Alors que des missiles fusent en Asie occidentale, je me souviens de mon voyage en Iran en 2016, au cours duquel j’ai découvert un pays fascinant et une communauté juive dynamique. Chaque jour, je m’enquiers de la sécurité d’amis et d’êtres chers en Iran et en Israël. La situation y est tragique et criminelle.

Nombreux sont ceux qui reprochent à Israël de ne pas tenir compte de la tradition juive qui consiste à chercher à faire de ses ennemis des amis. Certains citent Zacharie (4:6) : « Ce n’est ni par le pouvoir, ni par la puissance, mais par mon esprit » et Samuel : « Ce n’est pas par la force que l’homme l’emporte » (Samuel I 2:9).

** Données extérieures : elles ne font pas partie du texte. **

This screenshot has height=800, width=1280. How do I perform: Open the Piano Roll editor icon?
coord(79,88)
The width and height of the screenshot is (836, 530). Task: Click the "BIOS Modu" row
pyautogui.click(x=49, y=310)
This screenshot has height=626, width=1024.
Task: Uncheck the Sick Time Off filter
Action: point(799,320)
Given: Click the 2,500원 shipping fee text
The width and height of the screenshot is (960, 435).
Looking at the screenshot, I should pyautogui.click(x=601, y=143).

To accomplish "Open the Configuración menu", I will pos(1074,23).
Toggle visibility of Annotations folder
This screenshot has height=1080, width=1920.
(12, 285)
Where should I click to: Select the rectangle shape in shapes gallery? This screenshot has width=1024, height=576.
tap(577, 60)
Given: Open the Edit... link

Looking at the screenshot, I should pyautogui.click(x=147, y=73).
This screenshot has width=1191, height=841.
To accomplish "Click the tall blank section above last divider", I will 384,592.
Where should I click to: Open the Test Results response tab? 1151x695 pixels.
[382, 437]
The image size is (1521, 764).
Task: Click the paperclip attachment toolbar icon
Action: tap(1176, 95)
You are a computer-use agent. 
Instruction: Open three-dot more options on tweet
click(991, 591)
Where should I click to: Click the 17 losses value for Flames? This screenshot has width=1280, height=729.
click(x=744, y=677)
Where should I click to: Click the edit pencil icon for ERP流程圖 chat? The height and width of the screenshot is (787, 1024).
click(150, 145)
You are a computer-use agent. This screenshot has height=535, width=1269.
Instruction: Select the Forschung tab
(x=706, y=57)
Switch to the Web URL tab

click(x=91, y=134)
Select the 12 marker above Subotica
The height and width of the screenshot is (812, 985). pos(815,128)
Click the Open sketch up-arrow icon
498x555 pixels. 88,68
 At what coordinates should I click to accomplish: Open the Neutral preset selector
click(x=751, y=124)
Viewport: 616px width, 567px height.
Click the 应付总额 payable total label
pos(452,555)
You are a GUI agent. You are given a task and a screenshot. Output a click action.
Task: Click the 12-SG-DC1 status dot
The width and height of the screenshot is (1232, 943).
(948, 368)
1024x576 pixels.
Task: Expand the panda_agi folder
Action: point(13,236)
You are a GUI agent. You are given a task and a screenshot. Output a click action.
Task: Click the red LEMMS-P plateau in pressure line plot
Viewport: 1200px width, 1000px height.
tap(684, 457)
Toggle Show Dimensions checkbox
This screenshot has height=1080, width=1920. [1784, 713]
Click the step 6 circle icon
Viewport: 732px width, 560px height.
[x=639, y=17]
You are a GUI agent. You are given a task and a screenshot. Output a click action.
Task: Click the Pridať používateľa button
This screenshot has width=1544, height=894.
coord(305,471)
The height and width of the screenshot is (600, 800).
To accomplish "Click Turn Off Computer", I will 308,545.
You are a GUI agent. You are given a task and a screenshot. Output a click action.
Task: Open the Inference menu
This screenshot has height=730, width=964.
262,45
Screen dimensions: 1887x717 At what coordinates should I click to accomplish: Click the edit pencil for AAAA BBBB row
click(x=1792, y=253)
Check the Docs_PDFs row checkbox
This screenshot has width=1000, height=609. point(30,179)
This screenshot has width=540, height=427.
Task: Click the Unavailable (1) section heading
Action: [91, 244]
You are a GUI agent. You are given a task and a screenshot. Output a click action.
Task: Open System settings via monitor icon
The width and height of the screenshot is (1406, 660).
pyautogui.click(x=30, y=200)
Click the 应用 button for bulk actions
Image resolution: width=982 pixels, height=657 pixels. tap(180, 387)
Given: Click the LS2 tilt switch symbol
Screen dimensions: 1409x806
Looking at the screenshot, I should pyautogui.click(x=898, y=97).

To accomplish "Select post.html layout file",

Toutefois, cette critique est à la fois injuste et hors de propos. Bien qu’il prétende être un « État juif », Israël est né d’une révolution contre le judaïsme, quelle que soit la prédominance des Juifs portant la kippa dans le gouvernement actuel. Israël suit naturellement la logique de toutes les puissances coloniales qui ne croient qu’en la suprématie et la domination. Il n’est donc pas surprenant que l’attaque d’Israël bénéficie d’un soutien solide de la part du G7, qui est composé de pays ayant une histoire récente de colonialisme brutal et qui continuent à jouir des richesses pillées aux autochtones.

L’agression brutale et non provoquée d’Israël contre l’Iran, ainsi que le génocide en cours à Gaza, reflètent un sentiment fondamental d’insécurité. Plusieurs penseurs juifs avaient mis en garde contre cette menace. L’un d’entre eux a prophétisé pendant la guerre déclenchée en 1948 par la pratique du nettoyage ethnique de la part des milices sionistes :

« Et même si les Juifs devaient gagner la guerre, […] les Juifs ‘victorieux’ vivraient entourés d’une population arabe entièrement hostile, isolés à l’intérieur de frontières toujours menacées, absorbés par l’autodéfense physique. […] Et tout cela serait le destin d’une nation qui – quel que soit le nombre d’immigrants qu’elle pourrait encore absorber et jusqu’où elle étendrait ses frontières – resterait toujours un très petit peuple largement dépassé par des voisins hostiles. »

 

Hannah Arendt a lancé cet avertissement, car elle comprenait les dangers de l’établissement d’un État contre la volonté des habitants locaux et de toutes les nations environnantes. Les penseurs laïques et religieux craignaient que la nature expansionniste du sionisme ne mette en péril la survie physique et spirituelle des Juifs.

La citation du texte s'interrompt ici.